**STUDY TEXT**.
───

Gun Database Blues
America's law enforcement will resort to any junk science
imaginable to incarcerate would be felons and misfits. The following method of collecting evidence is as wrong
headed as collecting DNA from identical twins. Plain and simple it doesn't work and will send many innocent people
to jail.
Residents of greater Washington, after weeks of siege, could finally stand up straight when police apparently closed
in on the infamous sniper. The public-event cancellations and school lock downs had real effects on nearly everyone's
lives and psyches.
Predictably, some politicians exploited the episode for partisan gain. Some called for establishing a national
ballistics database, suggesting anyone who questioned the idea must be a National Rifle Association nut.
I'm not going to jump into the gun control debate, thank you. But I am concerned whenever, pardon me, magic-bullet
technology solutions are bandied about by politicians.
DATABASES SUCH AS that proposed in HR 408, the Gun Ballistics Safety Act of 2001, contain ballistics records from
firing each new gun before it is sold. Even cursory research into so-called gun fingerprinting casts doubt on its
usefulness.
Among the problems:
* Firearm ballistics characteristics change with repeated firings, and can be altered deliberately.

───

**DATASET RECORDS**.
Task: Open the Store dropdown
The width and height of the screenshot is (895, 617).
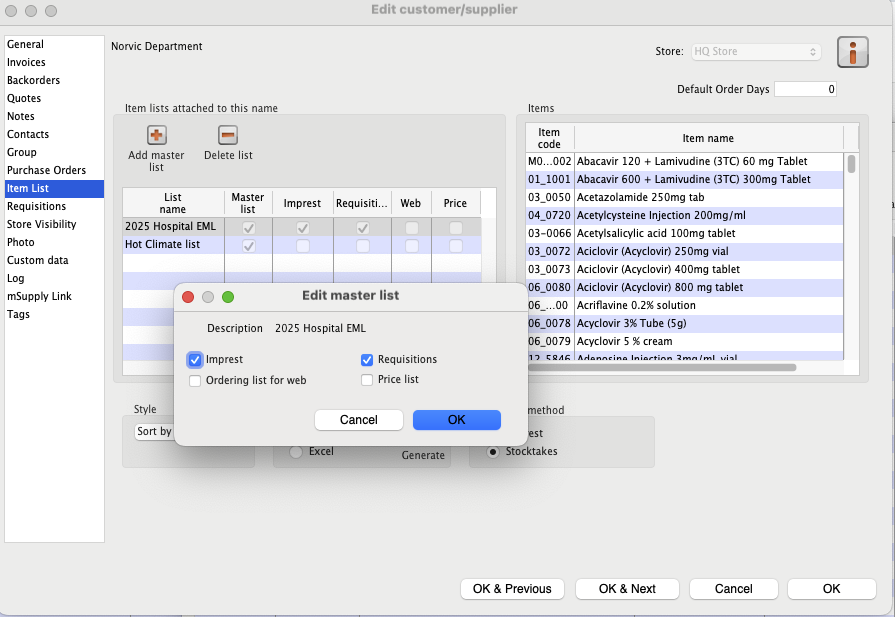Action: pyautogui.click(x=756, y=52)
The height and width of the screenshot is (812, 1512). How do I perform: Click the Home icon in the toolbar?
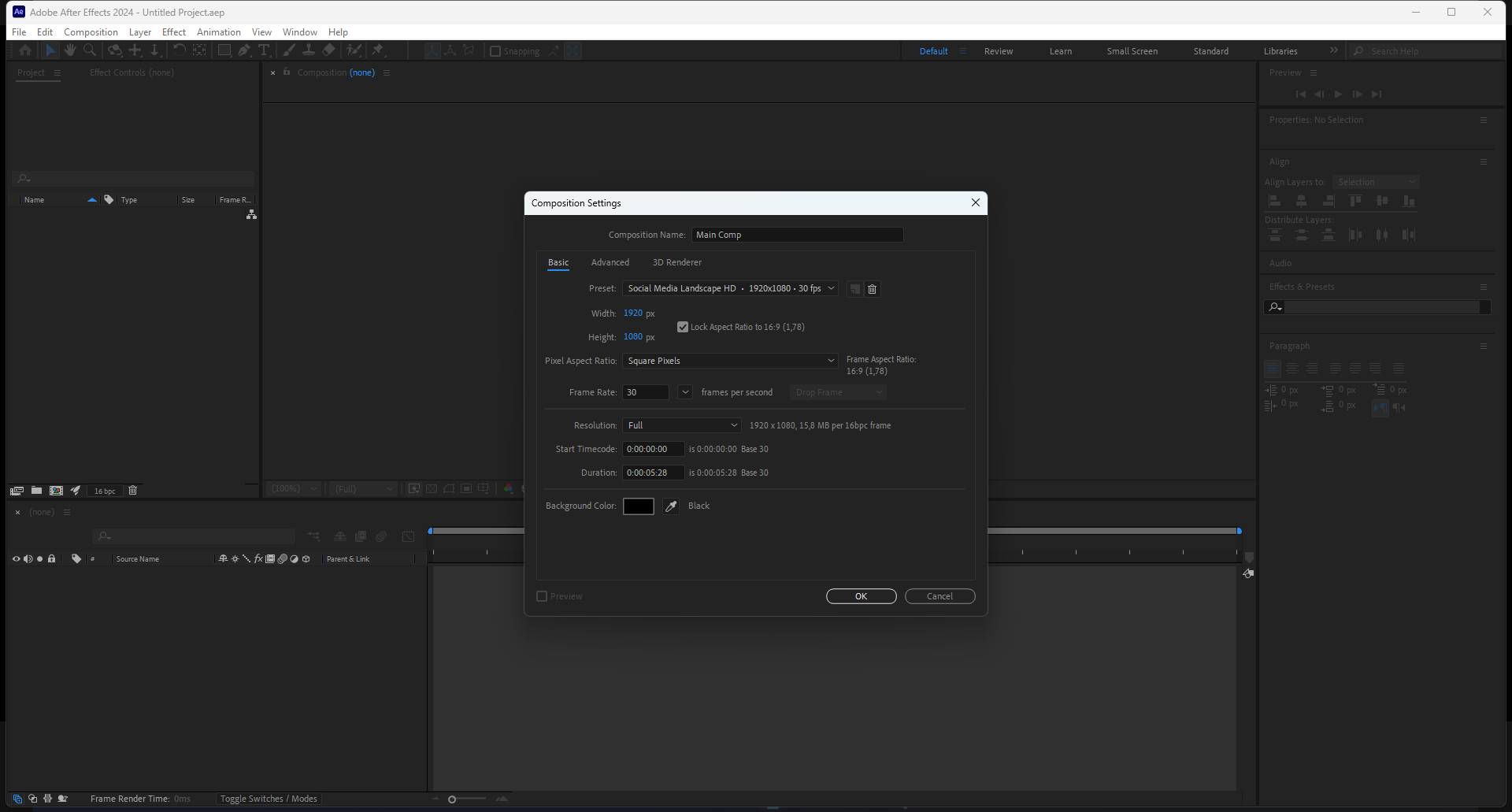click(x=25, y=50)
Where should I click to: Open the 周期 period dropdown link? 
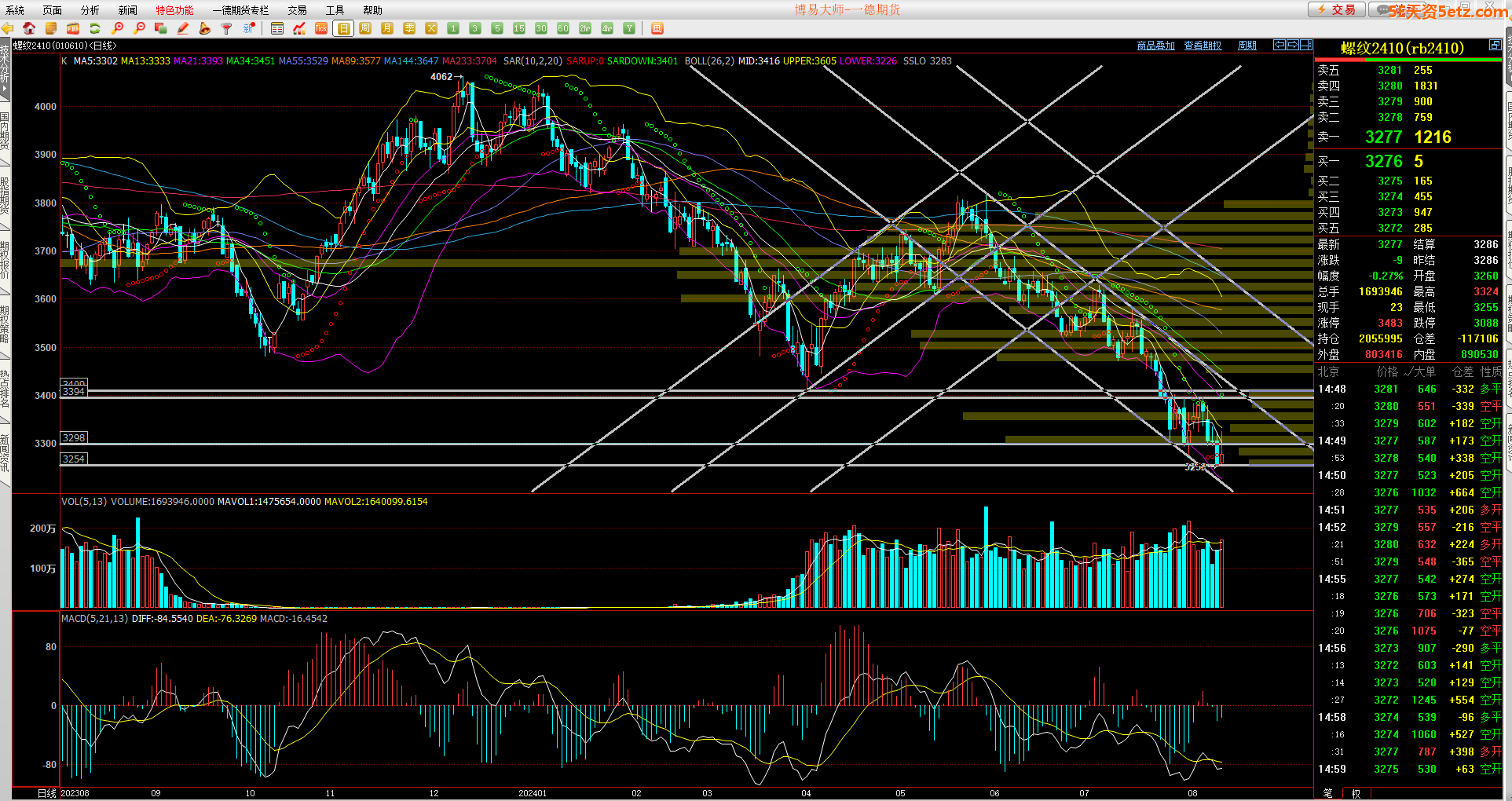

───

**WHAT YOU WILL DO**. Reproduce, word for word, the entire text above about the proposed national gun ballistics database.

**TASK RESULT**.
Gun Database Blues
America's law enforcement will resort to any junk science
imaginable to incarcerate would be felons and misfits. The following method of collecting evidence is as wrong
headed as collecting DNA from identical twins. Plain and simple it doesn't work and will send many innocent people
to jail.
Residents of greater Washington, after weeks of siege, could finally stand up straight when police apparently closed
in on the infamous sniper. The public-event cancellations and school lock downs had real effects on nearly everyone's
lives and psyches.
Predictably, some politicians exploited the episode for partisan gain. Some called for establishing a national
ballistics database, suggesting anyone who questioned the idea must be a National Rifle Association nut.
I'm not going to jump into the gun control debate, thank you. But I am concerned whenever, pardon me, magic-bullet
technology solutions are bandied about by politicians.
DATABASES SUCH AS that proposed in HR 408, the Gun Ballistics Safety Act of 2001, contain ballistics records from
firing each new gun before it is sold. Even cursory research into so-called gun fingerprinting casts doubt on its
usefulness.
Among the problems:
* Firearm ballistics characteristics change with repeated firings, and can be altered deliberately.